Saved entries
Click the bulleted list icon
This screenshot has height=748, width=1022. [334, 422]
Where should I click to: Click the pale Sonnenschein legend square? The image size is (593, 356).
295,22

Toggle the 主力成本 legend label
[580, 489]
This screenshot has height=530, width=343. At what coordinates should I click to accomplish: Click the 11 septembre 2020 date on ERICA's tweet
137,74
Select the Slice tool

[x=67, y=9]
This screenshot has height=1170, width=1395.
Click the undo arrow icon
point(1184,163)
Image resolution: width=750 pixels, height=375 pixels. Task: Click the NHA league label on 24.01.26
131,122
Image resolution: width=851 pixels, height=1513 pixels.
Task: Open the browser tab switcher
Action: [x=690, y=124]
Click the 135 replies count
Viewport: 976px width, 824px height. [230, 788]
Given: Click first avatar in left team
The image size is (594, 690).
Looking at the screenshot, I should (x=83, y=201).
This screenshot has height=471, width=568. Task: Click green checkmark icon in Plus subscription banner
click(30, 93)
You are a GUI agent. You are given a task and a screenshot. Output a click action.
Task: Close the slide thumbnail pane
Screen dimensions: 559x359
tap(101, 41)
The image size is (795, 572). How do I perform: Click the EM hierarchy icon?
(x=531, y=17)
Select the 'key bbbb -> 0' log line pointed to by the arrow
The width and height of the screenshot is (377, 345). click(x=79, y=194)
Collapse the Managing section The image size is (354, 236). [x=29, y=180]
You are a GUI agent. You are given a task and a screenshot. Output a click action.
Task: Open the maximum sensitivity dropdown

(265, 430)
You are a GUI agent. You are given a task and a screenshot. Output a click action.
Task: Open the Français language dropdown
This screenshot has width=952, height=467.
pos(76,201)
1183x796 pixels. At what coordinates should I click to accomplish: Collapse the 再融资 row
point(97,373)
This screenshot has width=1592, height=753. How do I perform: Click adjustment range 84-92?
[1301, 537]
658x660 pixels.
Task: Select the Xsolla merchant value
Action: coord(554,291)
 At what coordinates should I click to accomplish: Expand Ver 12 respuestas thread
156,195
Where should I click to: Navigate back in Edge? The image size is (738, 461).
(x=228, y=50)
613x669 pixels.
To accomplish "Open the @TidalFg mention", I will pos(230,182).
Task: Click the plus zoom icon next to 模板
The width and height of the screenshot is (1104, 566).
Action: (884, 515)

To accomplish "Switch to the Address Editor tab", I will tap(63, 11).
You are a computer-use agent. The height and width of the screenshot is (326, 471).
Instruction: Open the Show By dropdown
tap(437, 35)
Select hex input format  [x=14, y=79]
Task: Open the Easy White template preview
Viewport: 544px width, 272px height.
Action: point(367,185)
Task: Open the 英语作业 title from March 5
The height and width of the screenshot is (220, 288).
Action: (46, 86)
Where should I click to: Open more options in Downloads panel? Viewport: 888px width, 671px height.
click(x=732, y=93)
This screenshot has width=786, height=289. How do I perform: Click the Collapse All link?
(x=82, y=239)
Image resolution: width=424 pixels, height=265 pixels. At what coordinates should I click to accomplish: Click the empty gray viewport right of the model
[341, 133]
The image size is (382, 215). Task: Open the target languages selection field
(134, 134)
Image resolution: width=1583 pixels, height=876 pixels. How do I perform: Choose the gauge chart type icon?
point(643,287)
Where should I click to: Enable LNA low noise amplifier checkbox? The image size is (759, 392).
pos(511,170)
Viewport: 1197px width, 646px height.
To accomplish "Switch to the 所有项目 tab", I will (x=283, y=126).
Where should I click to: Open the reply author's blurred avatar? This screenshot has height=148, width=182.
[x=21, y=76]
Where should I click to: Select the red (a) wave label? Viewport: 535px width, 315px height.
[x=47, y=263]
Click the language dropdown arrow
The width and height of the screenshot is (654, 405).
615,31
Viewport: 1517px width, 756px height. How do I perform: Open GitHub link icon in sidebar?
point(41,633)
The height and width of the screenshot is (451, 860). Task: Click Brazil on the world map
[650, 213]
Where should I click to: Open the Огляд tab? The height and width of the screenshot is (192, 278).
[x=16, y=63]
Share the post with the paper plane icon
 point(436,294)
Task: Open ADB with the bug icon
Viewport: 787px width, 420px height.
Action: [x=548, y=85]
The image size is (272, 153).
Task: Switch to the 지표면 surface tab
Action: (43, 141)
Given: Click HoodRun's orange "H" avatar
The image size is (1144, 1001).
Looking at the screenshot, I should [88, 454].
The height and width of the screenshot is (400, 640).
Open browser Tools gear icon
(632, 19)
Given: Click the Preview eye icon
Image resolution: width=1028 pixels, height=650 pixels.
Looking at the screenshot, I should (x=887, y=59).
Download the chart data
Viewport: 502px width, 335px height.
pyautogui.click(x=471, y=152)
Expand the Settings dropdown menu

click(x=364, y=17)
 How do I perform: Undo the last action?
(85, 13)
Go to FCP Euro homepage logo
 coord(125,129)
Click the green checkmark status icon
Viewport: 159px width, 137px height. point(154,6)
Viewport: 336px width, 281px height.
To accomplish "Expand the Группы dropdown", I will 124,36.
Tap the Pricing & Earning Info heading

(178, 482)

## WORK REQUEST
Would you return every line of the data above exactly?

## SOLVED EXERCISE
Click the bulleted list icon
This screenshot has height=748, width=1022. [334, 422]
Where should I click to: Click the pale Sonnenschein legend square? The image size is (593, 356).
295,22

Toggle the 主力成本 legend label
[580, 489]
This screenshot has height=530, width=343. At what coordinates should I click to accomplish: Click the 11 septembre 2020 date on ERICA's tweet
137,74
Select the Slice tool

[x=67, y=9]
This screenshot has height=1170, width=1395.
Click the undo arrow icon
point(1184,163)
Image resolution: width=750 pixels, height=375 pixels. Task: Click the NHA league label on 24.01.26
131,122
Image resolution: width=851 pixels, height=1513 pixels.
Task: Open the browser tab switcher
Action: [x=690, y=124]
Click the 135 replies count
Viewport: 976px width, 824px height. [230, 788]
Given: Click first avatar in left team
The image size is (594, 690).
Looking at the screenshot, I should (x=83, y=201).
This screenshot has height=471, width=568. Task: Click green checkmark icon in Plus subscription banner
click(30, 93)
You are a GUI agent. You are given a task and a screenshot. Output a click action.
Task: Close the slide thumbnail pane
Screen dimensions: 559x359
tap(101, 41)
The image size is (795, 572). How do I perform: Click the EM hierarchy icon?
(x=531, y=17)
Select the 'key bbbb -> 0' log line pointed to by the arrow
The width and height of the screenshot is (377, 345). click(x=79, y=194)
Collapse the Managing section The image size is (354, 236). [x=29, y=180]
You are a GUI agent. You are given a task and a screenshot. Output a click action.
Task: Open the maximum sensitivity dropdown

(265, 430)
You are a GUI agent. You are given a task and a screenshot. Output a click action.
Task: Open the Français language dropdown
This screenshot has width=952, height=467.
pos(76,201)
1183x796 pixels. At what coordinates should I click to accomplish: Collapse the 再融资 row
point(97,373)
This screenshot has width=1592, height=753. How do I perform: Click adjustment range 84-92?
[1301, 537]
658x660 pixels.
Task: Select the Xsolla merchant value
Action: coord(554,291)
 At what coordinates should I click to accomplish: Expand Ver 12 respuestas thread
156,195
Where should I click to: Navigate back in Edge? The image size is (738, 461).
(x=228, y=50)
613x669 pixels.
To accomplish "Open the @TidalFg mention", I will pos(230,182).
Task: Click the plus zoom icon next to 模板
The width and height of the screenshot is (1104, 566).
Action: (884, 515)

To accomplish "Switch to the Address Editor tab", I will tap(63, 11).
You are a computer-use agent. The height and width of the screenshot is (326, 471).
Instruction: Open the Show By dropdown
tap(437, 35)
Select hex input format  [x=14, y=79]
Task: Open the Easy White template preview
Viewport: 544px width, 272px height.
Action: point(367,185)
Task: Open the 英语作业 title from March 5
The height and width of the screenshot is (220, 288).
Action: (46, 86)
Where should I click to: Open more options in Downloads panel? Viewport: 888px width, 671px height.
click(x=732, y=93)
This screenshot has width=786, height=289. How do I perform: Click the Collapse All link?
(x=82, y=239)
Image resolution: width=424 pixels, height=265 pixels. At what coordinates should I click to accomplish: Click the empty gray viewport right of the model
[341, 133]
The image size is (382, 215). Task: Open the target languages selection field
(134, 134)
Image resolution: width=1583 pixels, height=876 pixels. How do I perform: Choose the gauge chart type icon?
point(643,287)
Where should I click to: Enable LNA low noise amplifier checkbox? The image size is (759, 392).
pos(511,170)
Viewport: 1197px width, 646px height.
To accomplish "Switch to the 所有项目 tab", I will (x=283, y=126).
Where should I click to: Open the reply author's blurred avatar? This screenshot has height=148, width=182.
[x=21, y=76]
Where should I click to: Select the red (a) wave label? Viewport: 535px width, 315px height.
[x=47, y=263]
Click the language dropdown arrow
The width and height of the screenshot is (654, 405).
615,31
Viewport: 1517px width, 756px height. How do I perform: Open GitHub link icon in sidebar?
point(41,633)
The height and width of the screenshot is (451, 860). Task: Click Brazil on the world map
[650, 213]
Where should I click to: Open the Огляд tab? The height and width of the screenshot is (192, 278).
[x=16, y=63]
Share the post with the paper plane icon
 point(436,294)
Task: Open ADB with the bug icon
Viewport: 787px width, 420px height.
Action: [x=548, y=85]
The image size is (272, 153).
Task: Switch to the 지표면 surface tab
Action: (43, 141)
Given: Click HoodRun's orange "H" avatar
The image size is (1144, 1001).
Looking at the screenshot, I should [88, 454].
The height and width of the screenshot is (400, 640).
Open browser Tools gear icon
(632, 19)
Given: Click the Preview eye icon
Image resolution: width=1028 pixels, height=650 pixels.
Looking at the screenshot, I should (x=887, y=59).
Download the chart data
Viewport: 502px width, 335px height.
pyautogui.click(x=471, y=152)
Expand the Settings dropdown menu

click(x=364, y=17)
 How do I perform: Undo the last action?
(85, 13)
Go to FCP Euro homepage logo
 coord(125,129)
Click the green checkmark status icon
Viewport: 159px width, 137px height. point(154,6)
Viewport: 336px width, 281px height.
To accomplish "Expand the Группы dropdown", I will 124,36.
Tap the Pricing & Earning Info heading

(178, 482)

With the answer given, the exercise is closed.